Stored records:

□ □ □

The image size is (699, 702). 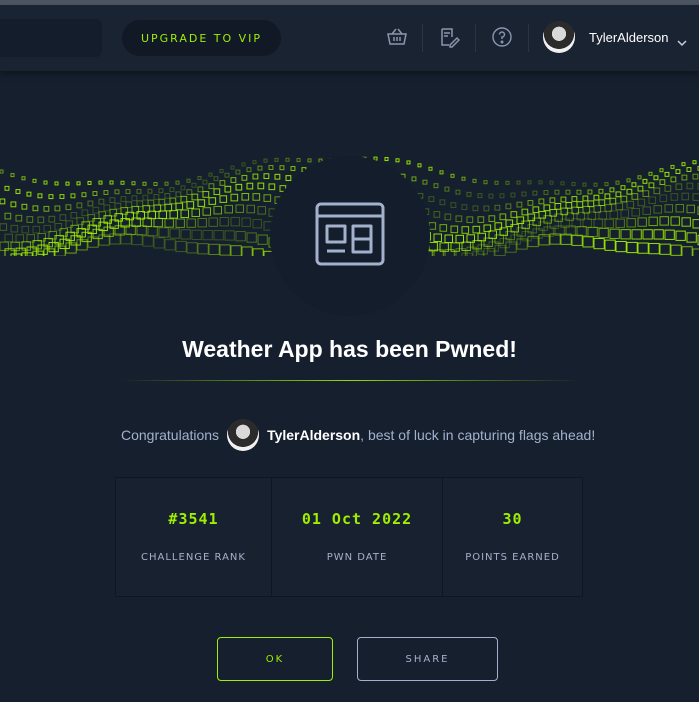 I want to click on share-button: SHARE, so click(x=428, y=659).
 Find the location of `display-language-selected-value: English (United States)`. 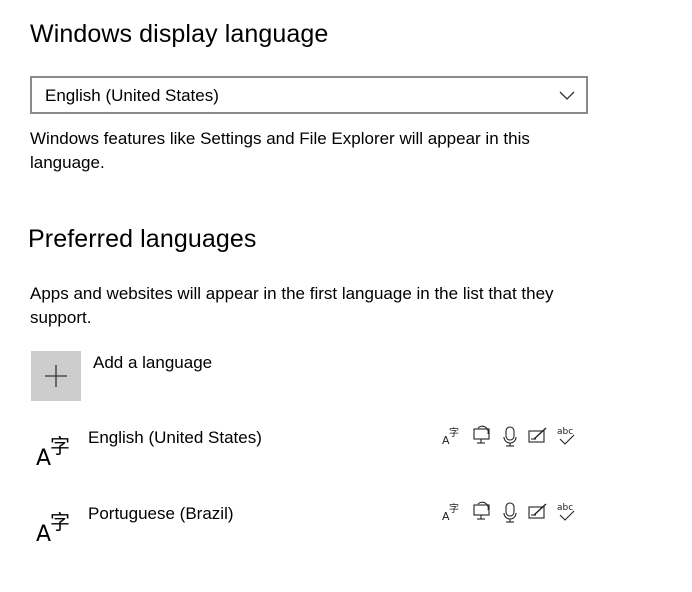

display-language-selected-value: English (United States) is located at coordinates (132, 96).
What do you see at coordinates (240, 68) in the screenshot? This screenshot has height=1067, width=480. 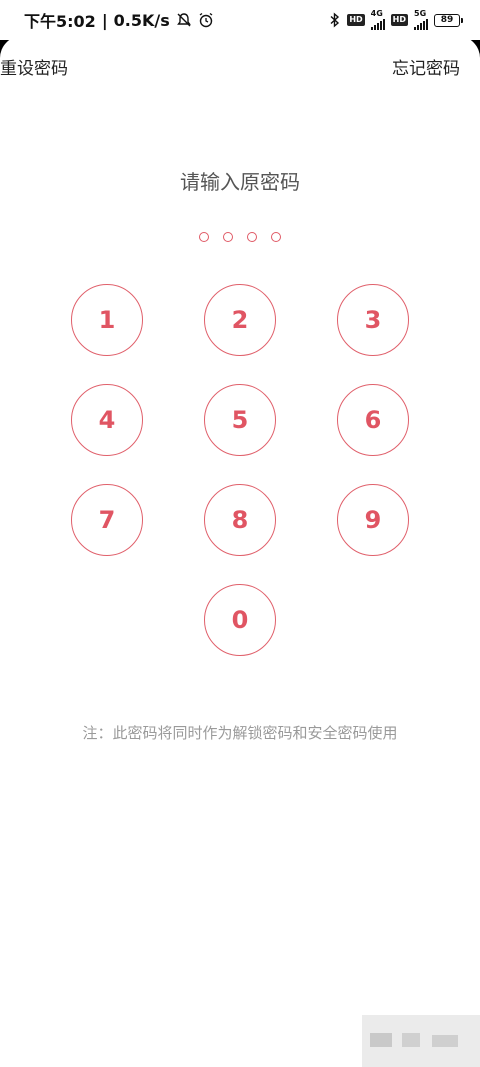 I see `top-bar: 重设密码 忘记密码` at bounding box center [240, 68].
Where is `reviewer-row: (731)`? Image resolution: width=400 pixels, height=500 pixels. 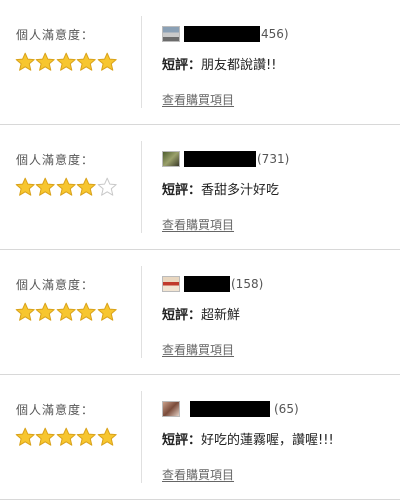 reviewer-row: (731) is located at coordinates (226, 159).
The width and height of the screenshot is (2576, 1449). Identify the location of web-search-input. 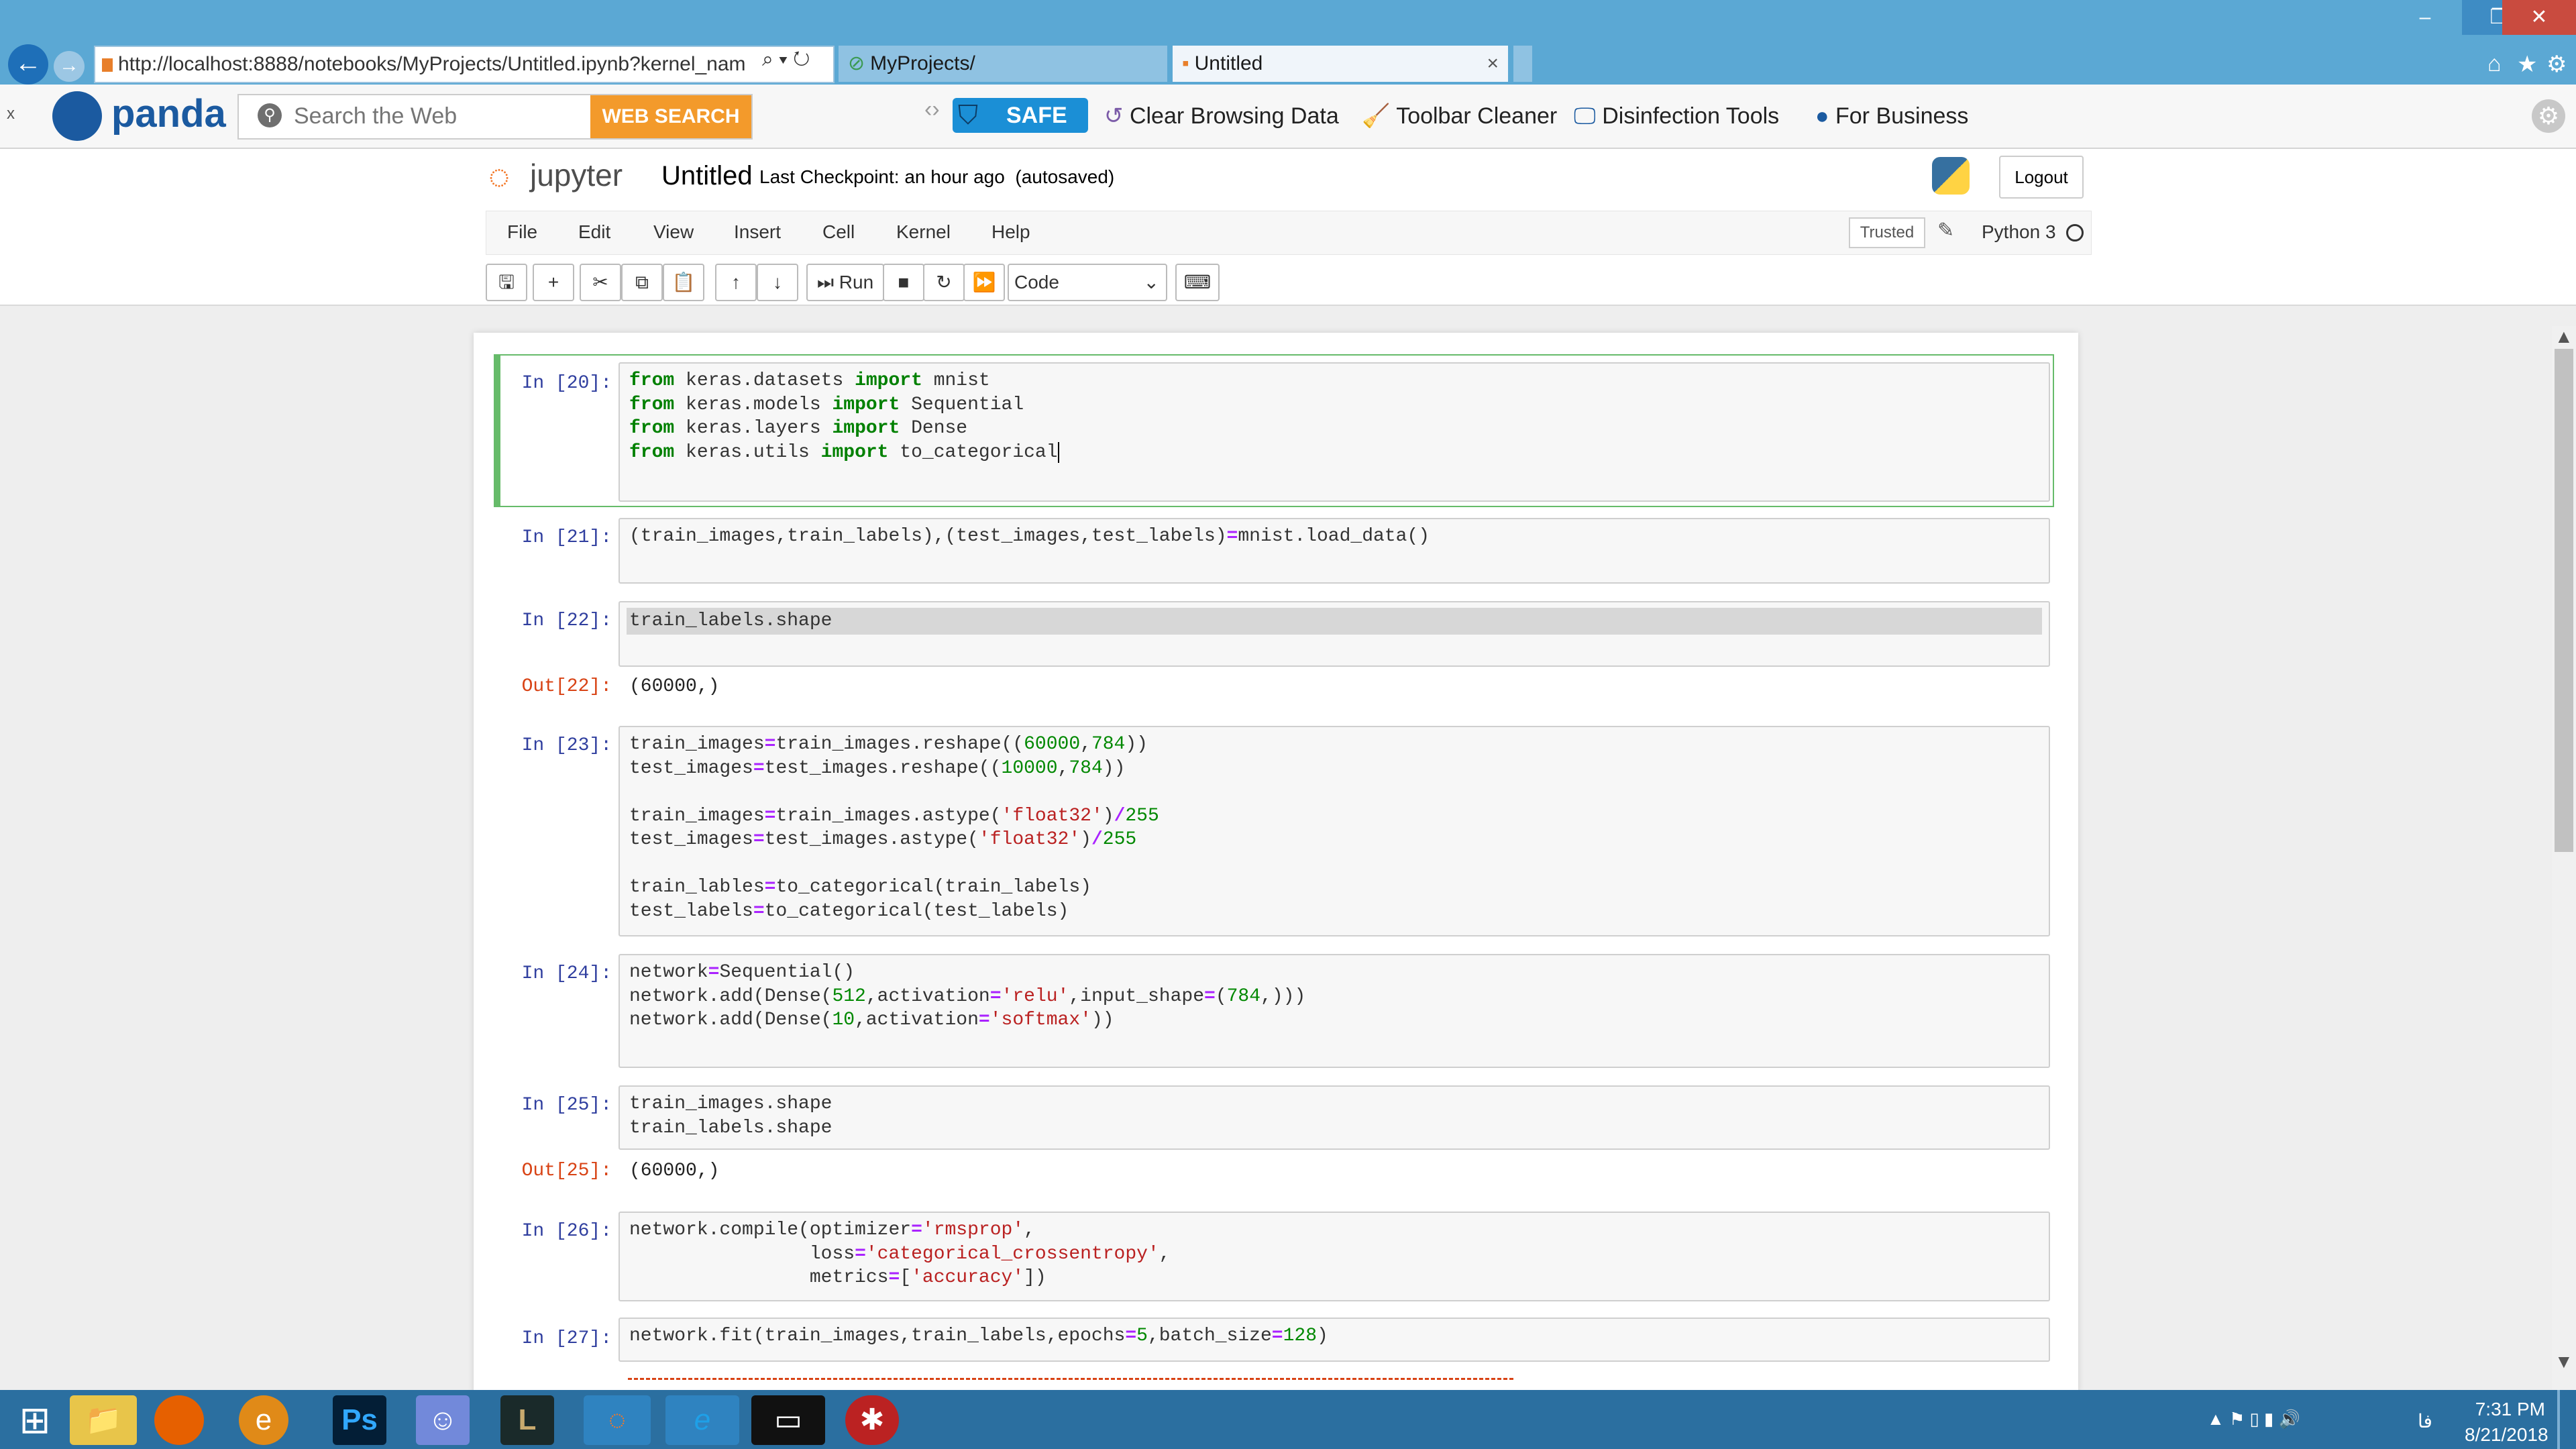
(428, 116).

□ □ □

◆ WHAT YOU WILL DO
Convert the material from the line containing "The width and" through the end of the material, both ends included, into a two-column CSV with the headers input and output. Give one row for each input and its output, put each value in a single quoted field with line breaks replaced by spaces, and leave out the pictures.

◆ FINISHED TASK
input,output
"The width and height of the screenshot is (2576, 1449). Identify the location of web-search-input.","(428, 116)."